In its third quarter report, insurer Beazley reported a nine-fold increase in social engineering attacks (i.e., deception-based fraud/crime) as compared to the same time last year. So far, the majority of social engineering attacks in 2017 were focused on the professional services sector (18%), followed by financial institutions (9%), higher education (9%) and healthcare (3%).

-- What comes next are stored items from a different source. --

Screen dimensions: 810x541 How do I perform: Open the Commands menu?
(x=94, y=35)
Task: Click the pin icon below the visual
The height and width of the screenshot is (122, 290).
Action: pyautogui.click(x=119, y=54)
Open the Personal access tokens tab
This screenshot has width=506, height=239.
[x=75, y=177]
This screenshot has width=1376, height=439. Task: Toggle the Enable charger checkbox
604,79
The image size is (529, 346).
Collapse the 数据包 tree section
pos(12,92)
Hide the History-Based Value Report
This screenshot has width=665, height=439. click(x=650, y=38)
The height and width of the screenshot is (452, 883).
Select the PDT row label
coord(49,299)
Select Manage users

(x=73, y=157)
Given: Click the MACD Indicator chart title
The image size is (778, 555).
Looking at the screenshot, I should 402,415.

The report also notes continued high rates of unintended disclosure via employee negligence across all sectors (29%), second only to affirmative hacking or malware attacks (34%).
Highlighting the continued problems faced by policyholders in obtaining coverage for “computer fraud,” a Michigan district court recently held that a manufacturer could not recover $800,000 in funds lost after an employee mistakenly wired payment for legitimate vendor invoices into a fraudster’s bank account after receiving a spoofed e-mail requesting payment. In American Tooling Center, Inc. v. Travelers Casualty and Surety Company of America, No. 16-12108 (E.D. Mich. Aug. 1, 2017), the district court applied state law favoring a narrow interpretation of the crime policy’s computer fraud provision to hold that the policyholder had not suffered a “direct” loss that was “directly caused” by the use of any computer.

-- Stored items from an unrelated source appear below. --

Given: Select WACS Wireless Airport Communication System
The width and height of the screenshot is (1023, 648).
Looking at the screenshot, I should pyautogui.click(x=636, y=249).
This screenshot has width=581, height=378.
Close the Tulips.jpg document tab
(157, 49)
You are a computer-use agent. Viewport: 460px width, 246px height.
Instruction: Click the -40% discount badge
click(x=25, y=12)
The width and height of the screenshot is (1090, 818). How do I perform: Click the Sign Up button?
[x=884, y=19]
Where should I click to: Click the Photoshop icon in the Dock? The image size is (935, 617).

Hunton & Williams insurance practice head Walter Andrews commented in a July 25, 2017, Law360 article concerning a New York federal court’s recent decision in Medidata Solutions, Inc. v. Federal Ins. Co., where the court found coverage for a $4.8 million “social engineering” loss that occurred after Medidata received fraudulent emails that caused accounting personnel to wire funds to a fake bank account in China. The decision, which was the subject of a July 24, 2017, Hunton blog post, focused on two main issues: (1) whether the fraudulent emails amounted to an infiltration of the bank’s computer systems; and (2) whether the fact that Medidata employees voluntarily initiated the funds transfer mattered under the terms of Medidata’s commercial crime insurance policy. Andrews succinctly addressed both issues, stating that “an employee being duped into transferring funds via email is functionally the same as the funds being stolen outright.” With the latter being unquestionably covered, so too should the former.

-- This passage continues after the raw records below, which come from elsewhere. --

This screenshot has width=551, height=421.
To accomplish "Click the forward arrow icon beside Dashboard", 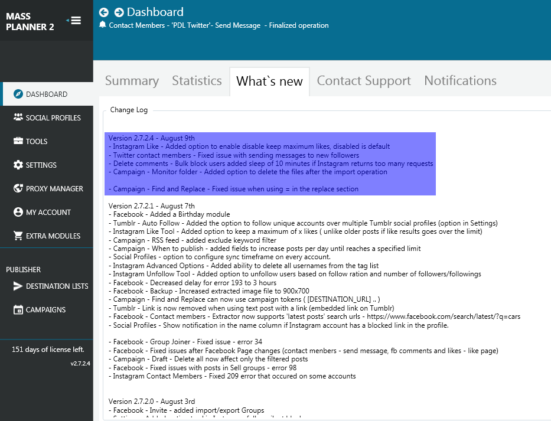I will [119, 12].
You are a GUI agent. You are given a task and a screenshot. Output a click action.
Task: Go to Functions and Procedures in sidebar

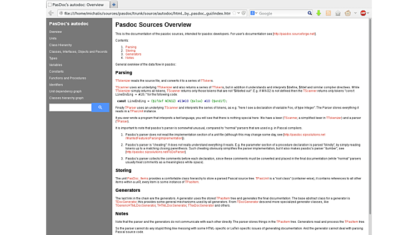click(67, 78)
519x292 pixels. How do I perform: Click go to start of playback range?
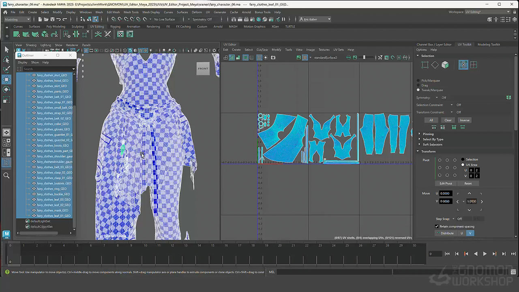click(x=447, y=254)
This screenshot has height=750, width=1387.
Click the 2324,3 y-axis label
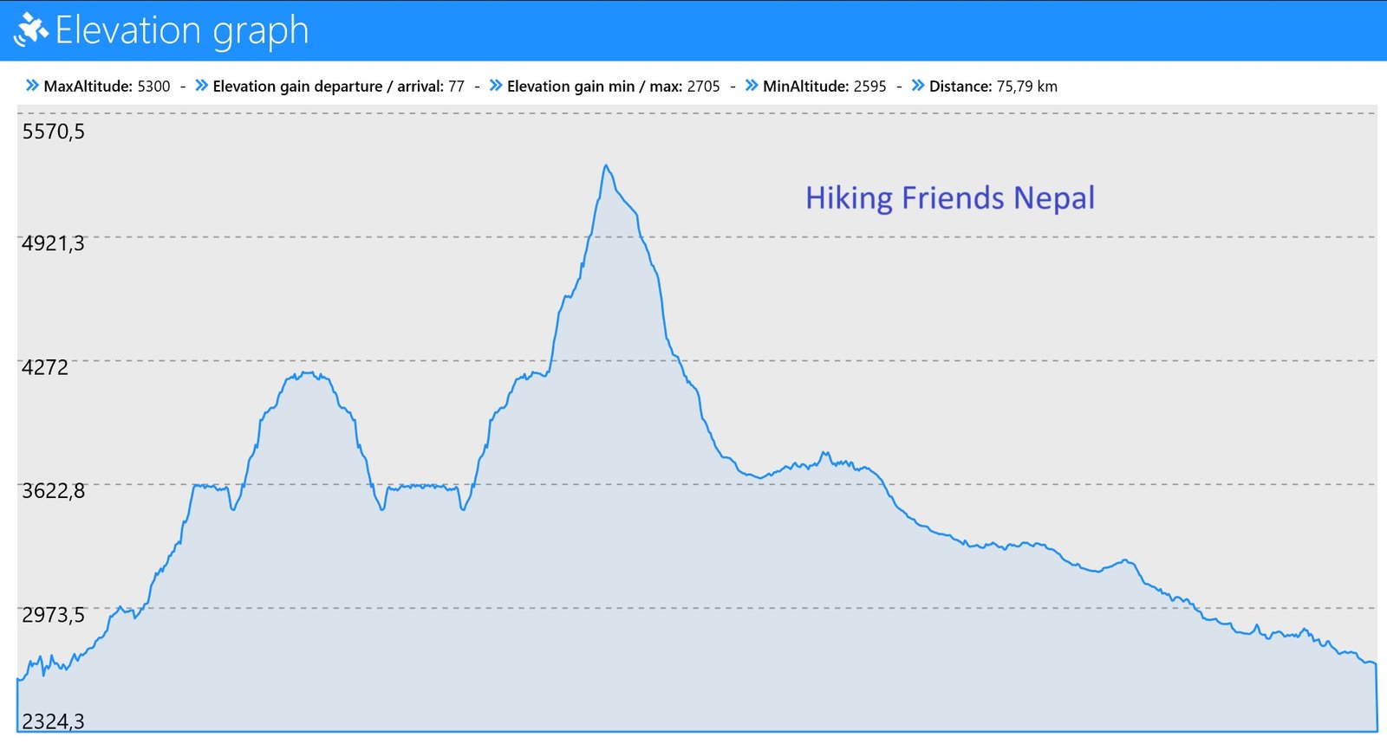click(54, 721)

A federal judge in New York awarded summary judgment on Friday in favor of Medidata Solutions, Inc., finding that Medidata’s $4.8 million loss suffered after Medidata was tricked into wiring funds to a fraudulent overseas account, triggered coverage under a commercial crime policy’s computer fraud provision and funds transfer fraud provision. The award comes after District Judge Andrew L. Carter, Jr., ruled in March 2016 that additional expert discovery was needed concerning the manner in which the fraudsters manipulated Medidata’s computer systems.
The lawsuit, discussed in an August 18, 2016, Hunton & Williams blog post, arose after employees in Medidata’s finance department were deceived into transferring $4.8 million to a Chinese bank account based on emails that falsely appeared to come from a Medidata executive. Federal Insurance Company, a unit of Chubb Corp., insured Medidata under a policy providing coverage for, among other things, computer fraud, forgery and funds transfer fraud. Federal argued that Medidata’s claim was not covered because, among other things, there was no manipulation of Medidata’s computers and Medidata “voluntarily” transferred the funds.
In a case filed in California last week, an insurer once again has taken the position that funds disbursed to computer hackers because of fraudulent commands received via e-mail from hackers are somehow distinguishable from the hacker misappropriating the funds directly. They are not. The typical scheme, via social engineering commonly known as “business e-mail compromise” or “CEO fraud,” involves an e-mail from a high-level executive’s e-mail account directing a subordinate employee to wire funds to a bank account actually owned by a third-party scammer, the true author of the email. Insurers have denied coverage for such liabilities, contending that their policies do not cover voluntary disbursements of company funds – as if the insureds intended to give their funds away to the bad guys!